» Task brief: In the data that follows, find each line containing "selector" and copy it.

Saved data entries:
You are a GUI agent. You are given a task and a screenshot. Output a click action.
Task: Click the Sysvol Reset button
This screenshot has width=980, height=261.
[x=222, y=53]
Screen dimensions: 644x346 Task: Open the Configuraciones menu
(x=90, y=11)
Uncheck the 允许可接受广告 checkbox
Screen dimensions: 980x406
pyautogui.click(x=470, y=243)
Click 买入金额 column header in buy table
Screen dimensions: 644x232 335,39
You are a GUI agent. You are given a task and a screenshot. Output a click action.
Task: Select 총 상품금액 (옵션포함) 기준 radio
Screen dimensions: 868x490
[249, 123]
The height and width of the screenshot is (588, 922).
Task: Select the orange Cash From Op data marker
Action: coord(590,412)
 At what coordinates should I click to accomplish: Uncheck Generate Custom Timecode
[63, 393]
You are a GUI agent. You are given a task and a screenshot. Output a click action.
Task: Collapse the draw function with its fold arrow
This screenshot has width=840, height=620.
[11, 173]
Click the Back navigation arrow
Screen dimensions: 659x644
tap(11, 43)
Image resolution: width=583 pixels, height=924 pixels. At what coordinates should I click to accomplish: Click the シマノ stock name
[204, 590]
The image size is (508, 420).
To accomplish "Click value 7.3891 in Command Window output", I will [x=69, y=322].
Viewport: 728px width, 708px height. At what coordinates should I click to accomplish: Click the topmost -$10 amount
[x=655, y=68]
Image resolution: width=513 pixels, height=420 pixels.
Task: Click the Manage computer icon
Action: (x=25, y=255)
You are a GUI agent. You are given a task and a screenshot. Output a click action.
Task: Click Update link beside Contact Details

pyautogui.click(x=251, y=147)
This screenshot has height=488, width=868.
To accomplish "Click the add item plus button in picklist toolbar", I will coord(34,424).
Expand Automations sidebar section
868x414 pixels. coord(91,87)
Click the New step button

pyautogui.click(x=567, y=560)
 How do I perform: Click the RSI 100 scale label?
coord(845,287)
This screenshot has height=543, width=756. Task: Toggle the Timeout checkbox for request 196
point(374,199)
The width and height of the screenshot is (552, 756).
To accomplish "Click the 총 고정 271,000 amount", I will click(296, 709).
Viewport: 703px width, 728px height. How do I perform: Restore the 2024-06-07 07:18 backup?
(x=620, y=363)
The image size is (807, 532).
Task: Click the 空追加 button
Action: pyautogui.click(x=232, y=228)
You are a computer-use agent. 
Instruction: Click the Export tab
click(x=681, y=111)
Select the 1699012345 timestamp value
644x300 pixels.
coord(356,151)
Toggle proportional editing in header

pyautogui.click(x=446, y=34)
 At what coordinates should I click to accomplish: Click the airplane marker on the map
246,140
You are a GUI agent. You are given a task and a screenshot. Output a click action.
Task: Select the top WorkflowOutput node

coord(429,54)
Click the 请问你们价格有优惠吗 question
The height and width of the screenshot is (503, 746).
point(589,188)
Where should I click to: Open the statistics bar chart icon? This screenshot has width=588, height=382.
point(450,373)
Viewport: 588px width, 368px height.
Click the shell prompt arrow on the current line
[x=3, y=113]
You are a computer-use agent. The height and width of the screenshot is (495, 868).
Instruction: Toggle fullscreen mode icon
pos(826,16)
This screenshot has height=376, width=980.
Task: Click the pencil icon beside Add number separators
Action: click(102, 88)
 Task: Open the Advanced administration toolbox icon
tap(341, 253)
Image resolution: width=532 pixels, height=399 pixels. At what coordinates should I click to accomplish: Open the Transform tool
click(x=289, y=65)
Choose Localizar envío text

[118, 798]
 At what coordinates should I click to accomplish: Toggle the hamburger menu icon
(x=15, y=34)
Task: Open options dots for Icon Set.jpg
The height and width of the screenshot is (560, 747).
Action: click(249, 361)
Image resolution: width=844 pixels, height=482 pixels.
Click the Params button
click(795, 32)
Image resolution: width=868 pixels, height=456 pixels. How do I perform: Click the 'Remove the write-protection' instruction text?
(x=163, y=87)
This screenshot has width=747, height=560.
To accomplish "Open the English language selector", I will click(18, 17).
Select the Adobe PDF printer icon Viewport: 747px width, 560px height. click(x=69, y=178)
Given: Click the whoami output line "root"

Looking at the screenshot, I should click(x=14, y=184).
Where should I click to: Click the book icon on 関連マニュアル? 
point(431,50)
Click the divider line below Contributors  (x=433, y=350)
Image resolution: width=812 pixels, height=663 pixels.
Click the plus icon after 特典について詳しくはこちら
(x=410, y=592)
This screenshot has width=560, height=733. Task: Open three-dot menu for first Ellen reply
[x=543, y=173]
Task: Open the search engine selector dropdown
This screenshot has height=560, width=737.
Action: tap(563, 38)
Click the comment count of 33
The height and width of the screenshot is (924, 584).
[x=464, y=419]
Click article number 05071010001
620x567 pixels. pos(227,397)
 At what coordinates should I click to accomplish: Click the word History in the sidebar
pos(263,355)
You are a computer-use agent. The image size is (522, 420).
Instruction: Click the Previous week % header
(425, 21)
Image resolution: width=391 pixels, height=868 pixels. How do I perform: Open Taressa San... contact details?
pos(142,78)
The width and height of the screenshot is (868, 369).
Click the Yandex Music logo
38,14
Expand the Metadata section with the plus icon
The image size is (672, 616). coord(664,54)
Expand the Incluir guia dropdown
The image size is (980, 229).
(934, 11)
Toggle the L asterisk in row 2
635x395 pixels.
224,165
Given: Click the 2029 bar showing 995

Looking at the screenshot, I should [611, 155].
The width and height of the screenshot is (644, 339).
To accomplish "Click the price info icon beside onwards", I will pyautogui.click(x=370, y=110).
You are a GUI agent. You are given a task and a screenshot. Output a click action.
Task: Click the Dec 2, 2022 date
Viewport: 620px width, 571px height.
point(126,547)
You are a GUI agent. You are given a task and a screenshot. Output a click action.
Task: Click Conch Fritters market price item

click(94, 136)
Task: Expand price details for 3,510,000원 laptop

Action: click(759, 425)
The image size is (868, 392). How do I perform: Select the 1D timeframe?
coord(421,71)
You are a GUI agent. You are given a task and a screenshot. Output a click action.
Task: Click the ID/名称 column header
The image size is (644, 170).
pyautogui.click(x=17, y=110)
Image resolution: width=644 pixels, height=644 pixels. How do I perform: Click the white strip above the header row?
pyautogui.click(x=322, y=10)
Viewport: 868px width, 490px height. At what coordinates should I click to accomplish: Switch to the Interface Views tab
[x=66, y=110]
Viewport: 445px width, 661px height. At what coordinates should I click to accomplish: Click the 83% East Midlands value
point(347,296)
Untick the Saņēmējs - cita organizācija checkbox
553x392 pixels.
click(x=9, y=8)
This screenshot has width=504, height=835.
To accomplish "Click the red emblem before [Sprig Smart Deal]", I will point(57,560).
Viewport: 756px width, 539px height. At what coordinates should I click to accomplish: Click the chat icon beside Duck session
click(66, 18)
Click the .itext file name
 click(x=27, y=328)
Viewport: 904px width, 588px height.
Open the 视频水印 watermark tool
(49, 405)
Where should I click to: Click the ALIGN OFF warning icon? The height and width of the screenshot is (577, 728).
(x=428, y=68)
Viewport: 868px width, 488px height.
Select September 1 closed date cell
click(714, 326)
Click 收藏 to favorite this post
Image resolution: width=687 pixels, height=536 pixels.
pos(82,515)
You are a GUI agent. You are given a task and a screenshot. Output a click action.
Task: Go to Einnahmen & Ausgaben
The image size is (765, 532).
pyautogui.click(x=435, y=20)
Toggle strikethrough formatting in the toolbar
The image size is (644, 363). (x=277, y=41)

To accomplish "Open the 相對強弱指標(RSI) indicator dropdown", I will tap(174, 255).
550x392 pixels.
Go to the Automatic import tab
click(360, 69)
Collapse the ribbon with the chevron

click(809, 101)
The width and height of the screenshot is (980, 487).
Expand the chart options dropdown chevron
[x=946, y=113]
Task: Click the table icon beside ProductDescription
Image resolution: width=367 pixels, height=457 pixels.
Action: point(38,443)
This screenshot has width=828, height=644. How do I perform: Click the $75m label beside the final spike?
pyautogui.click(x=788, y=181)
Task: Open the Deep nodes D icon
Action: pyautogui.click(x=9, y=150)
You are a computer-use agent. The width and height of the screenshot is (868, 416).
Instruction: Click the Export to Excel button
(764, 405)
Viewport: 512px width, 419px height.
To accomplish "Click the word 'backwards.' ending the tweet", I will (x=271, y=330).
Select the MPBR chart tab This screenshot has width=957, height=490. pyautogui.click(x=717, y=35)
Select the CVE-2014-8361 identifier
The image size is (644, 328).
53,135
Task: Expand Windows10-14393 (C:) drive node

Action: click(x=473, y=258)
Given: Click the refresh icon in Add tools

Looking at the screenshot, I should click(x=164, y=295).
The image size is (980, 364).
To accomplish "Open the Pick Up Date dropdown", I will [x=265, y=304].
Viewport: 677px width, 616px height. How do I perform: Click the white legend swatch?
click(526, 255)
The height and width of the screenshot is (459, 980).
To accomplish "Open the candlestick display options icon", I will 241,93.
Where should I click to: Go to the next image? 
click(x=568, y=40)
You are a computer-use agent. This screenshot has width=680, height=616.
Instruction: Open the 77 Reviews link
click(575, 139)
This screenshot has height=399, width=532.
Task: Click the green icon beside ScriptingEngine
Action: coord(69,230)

» Expected answer:
To accomplish "Open the English language selector", I will click(18, 17).
Task: Open the search engine selector dropdown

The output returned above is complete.